Systemic Sclerosis (Scleroderma) is a chronic autoimmune disease affecting the skin and other organ systems e.g. kidney.  It is characterised by defects in immune cell response, vascular reactivity and heart failure (Raynaud's phenomenon) and fibrotic lesions.  This project focuses on the fibrotic aspect of the disease.  The fibrotic response involves transformation of fibroblasts into myofibroblasts leading to excessive deposition of collagen driven by inflammatory mediators released from B-lymphocytes.  Fibroblasts from scleroderma patients retain a memory for the diseased phenotype and can be maintained in culture.  The role of sphingosine 1-phosphate (S1P) in scleroderma has only recently been appreciated [1-3].  This project will investigate the mechanisms by which S1P promotes fibrosis using fibroblasts from healthy and scleroderma patients.  The involvement of S1P receptors (particularly S1P₂ and S1P₃) will be investigated using pharmacological antagonist and siRNA knockdown approaches, with specific focus on SMAD signalling and IL-6 formation. A similar approach will be used to investigate the involvement of Sphingosine kinase (the enzyme that catalyses the formation of S1P) and sphingosine 1-phosphate lyase (the enzyme that catalyses degradation of S1P).

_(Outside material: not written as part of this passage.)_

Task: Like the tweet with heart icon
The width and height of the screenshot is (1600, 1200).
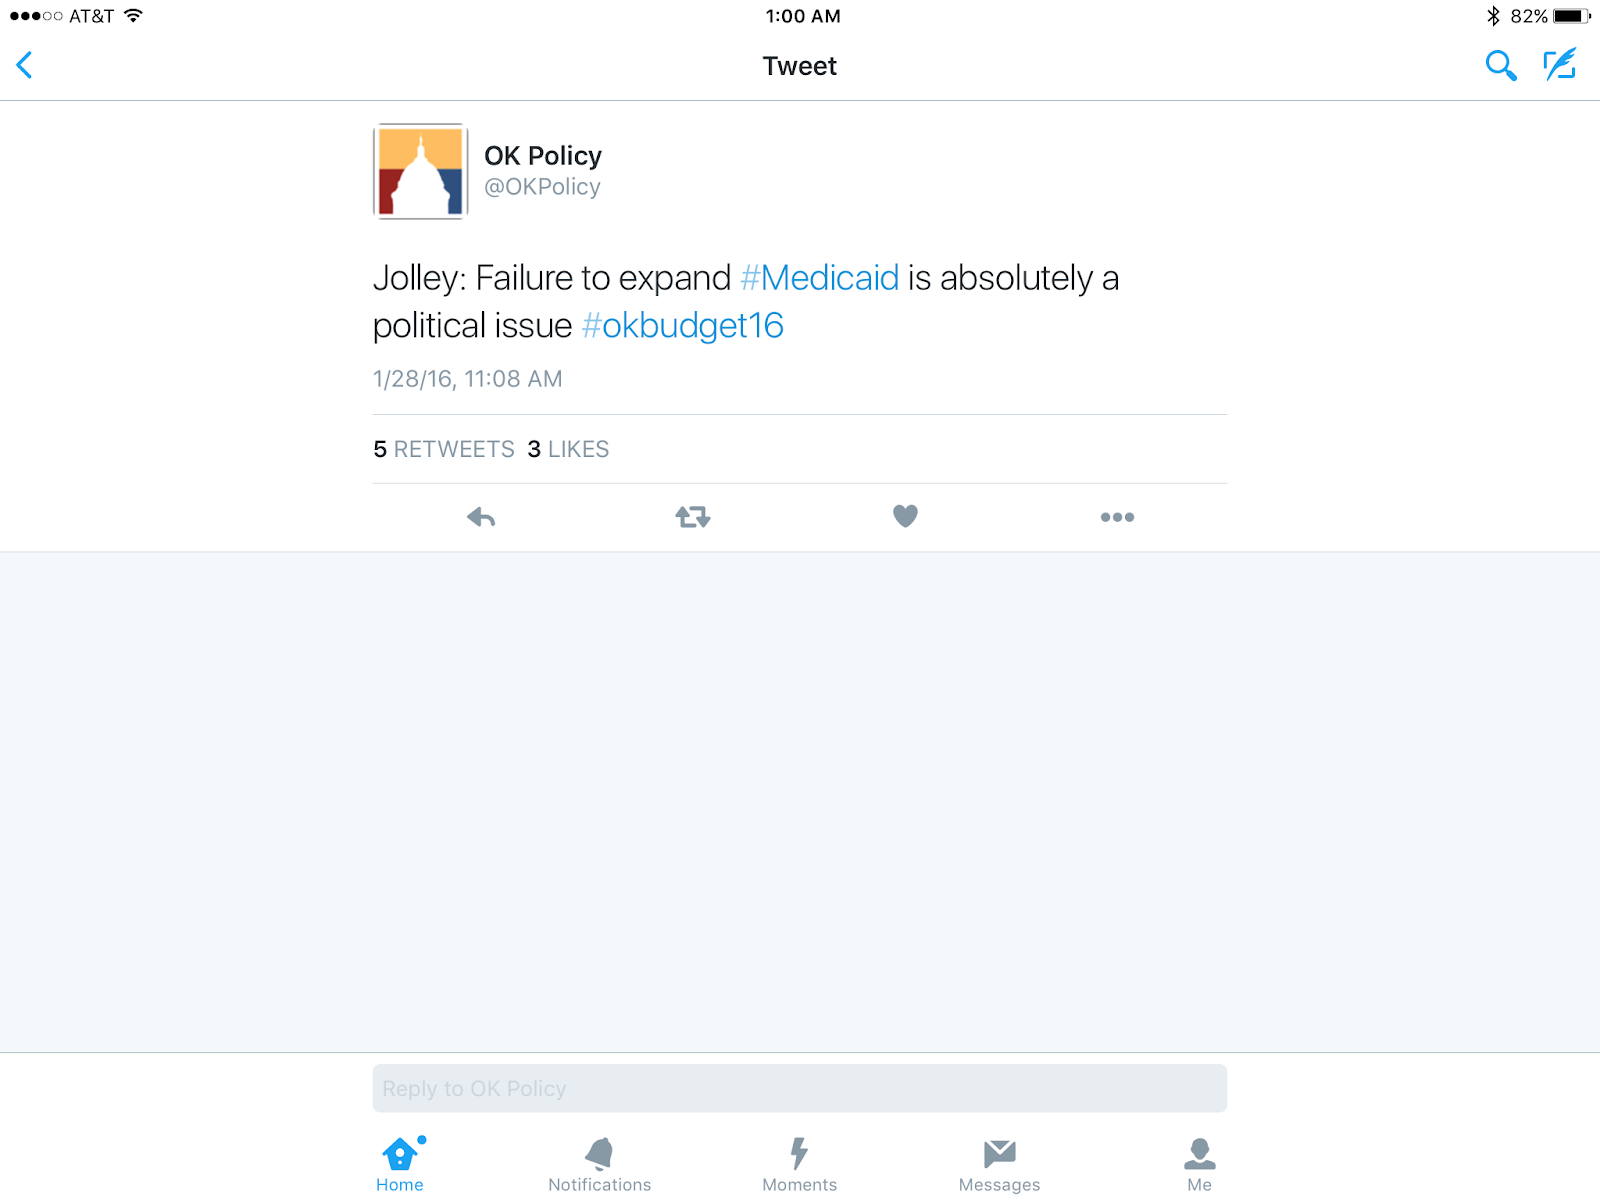Action: coord(905,516)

The objective will be to obtain information that informs upon possible therapeutic interventions that can either inhibit fibrotic signalling or induce apoptosis of dangerous myofibroblasts that are involved in disease progression.

Biochemical techniques include: sphingosine kinase activity assays, western blotting, immunofluorescence microscopy, healthy and scleroderma patient derived fibroblast cell culture, proliferation, apoptosis and differentiation assays.

1. Pattanaik, D., Brown, M., Postlethwaite, A.E. (2011) Vascular involvement in systemic sclerosis (scleroderma). J. Inflamm. Res. 4:105-25.
2. Pyne, S., Dubois, G. & Pyne, N.J. (2013) Role of sphingosine 1-phosphate and lysophosphatidic acid in fibrosis.  Biochim. Biophys. Acta. 1831, 228-238.
3. Pyne, S. & Pyne, N.J. (2011) Translational aspects of sphingosine 1-phosphate biology. Trends in Molecular Medicine 17, 463-472.